> _YOUR ASSIGNMENT_
Only the lines containing the string "will" are needed; copy all of them from the listing.
START THE DATA
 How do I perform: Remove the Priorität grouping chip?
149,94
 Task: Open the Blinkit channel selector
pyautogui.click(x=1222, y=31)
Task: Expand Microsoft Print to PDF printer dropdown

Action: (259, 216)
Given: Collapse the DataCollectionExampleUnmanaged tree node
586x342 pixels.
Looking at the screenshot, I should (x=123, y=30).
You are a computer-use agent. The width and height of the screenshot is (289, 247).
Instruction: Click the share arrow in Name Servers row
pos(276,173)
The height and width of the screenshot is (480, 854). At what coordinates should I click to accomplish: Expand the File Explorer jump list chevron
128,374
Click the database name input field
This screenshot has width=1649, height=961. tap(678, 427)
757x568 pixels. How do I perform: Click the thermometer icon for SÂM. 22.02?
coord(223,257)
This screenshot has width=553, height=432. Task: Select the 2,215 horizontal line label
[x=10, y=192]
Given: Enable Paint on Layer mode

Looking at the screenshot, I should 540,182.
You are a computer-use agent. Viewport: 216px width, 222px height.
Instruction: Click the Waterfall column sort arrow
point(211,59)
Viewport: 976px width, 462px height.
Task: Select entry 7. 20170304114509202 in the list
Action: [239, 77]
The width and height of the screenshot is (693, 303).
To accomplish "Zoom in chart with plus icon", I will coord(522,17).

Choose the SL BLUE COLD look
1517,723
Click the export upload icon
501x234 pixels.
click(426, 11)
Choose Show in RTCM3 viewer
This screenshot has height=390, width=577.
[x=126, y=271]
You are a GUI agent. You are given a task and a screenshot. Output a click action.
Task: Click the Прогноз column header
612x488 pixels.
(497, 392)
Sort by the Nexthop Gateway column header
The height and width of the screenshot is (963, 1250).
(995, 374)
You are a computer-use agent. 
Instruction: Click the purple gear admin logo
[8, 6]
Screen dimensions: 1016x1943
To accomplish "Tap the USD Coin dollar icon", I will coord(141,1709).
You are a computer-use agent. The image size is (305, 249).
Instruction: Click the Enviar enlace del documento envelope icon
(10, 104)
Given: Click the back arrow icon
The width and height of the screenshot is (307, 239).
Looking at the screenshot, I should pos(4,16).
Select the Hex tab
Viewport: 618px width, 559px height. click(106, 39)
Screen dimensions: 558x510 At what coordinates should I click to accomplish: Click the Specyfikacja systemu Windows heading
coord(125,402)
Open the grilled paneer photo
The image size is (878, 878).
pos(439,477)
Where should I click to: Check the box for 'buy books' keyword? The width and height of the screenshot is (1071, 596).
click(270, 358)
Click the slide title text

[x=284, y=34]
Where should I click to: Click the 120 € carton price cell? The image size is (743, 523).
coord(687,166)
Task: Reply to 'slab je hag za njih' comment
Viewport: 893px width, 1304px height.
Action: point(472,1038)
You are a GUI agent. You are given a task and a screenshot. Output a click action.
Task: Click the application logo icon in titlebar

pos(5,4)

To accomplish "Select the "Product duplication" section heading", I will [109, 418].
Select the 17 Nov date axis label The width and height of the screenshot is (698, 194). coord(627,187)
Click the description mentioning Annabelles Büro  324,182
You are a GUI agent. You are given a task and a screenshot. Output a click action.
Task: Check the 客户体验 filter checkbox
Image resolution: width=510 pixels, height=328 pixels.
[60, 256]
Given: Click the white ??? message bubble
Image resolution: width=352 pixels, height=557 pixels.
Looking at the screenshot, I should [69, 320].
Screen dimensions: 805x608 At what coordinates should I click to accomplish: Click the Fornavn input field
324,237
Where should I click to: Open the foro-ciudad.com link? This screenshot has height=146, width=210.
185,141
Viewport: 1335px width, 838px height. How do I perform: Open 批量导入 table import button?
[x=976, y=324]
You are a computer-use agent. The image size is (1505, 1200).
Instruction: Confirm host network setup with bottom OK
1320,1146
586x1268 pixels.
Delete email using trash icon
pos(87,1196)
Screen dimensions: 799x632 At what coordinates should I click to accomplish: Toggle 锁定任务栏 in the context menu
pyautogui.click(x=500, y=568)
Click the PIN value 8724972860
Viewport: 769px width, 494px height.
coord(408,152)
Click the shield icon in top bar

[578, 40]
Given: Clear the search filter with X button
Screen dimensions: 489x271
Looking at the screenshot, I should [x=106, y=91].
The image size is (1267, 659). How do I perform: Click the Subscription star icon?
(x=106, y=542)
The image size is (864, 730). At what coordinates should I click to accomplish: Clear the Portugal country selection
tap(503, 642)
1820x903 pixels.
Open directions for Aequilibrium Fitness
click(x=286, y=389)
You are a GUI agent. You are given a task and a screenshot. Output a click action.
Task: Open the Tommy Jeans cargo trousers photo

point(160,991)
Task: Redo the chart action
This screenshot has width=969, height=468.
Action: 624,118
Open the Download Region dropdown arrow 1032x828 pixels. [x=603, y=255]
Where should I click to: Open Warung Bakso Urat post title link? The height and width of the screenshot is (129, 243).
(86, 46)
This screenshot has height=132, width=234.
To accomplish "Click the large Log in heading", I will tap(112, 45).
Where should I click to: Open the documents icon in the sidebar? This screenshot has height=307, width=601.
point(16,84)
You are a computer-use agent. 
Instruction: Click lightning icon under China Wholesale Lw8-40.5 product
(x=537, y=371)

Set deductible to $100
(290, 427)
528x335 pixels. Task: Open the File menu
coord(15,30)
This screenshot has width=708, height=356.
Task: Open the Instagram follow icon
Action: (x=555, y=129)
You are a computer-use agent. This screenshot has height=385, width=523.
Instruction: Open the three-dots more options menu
END THE DATA
> _TASK SOLUTION_
To accomplish "Zoom in chart with plus icon", I will coord(522,17).
To accomplish "Tap the USD Coin dollar icon", I will coord(141,1709).
To accomplish "Select the "Product duplication" section heading", I will [109, 418].
To accomplish "Click the large Log in heading", I will tap(112, 45).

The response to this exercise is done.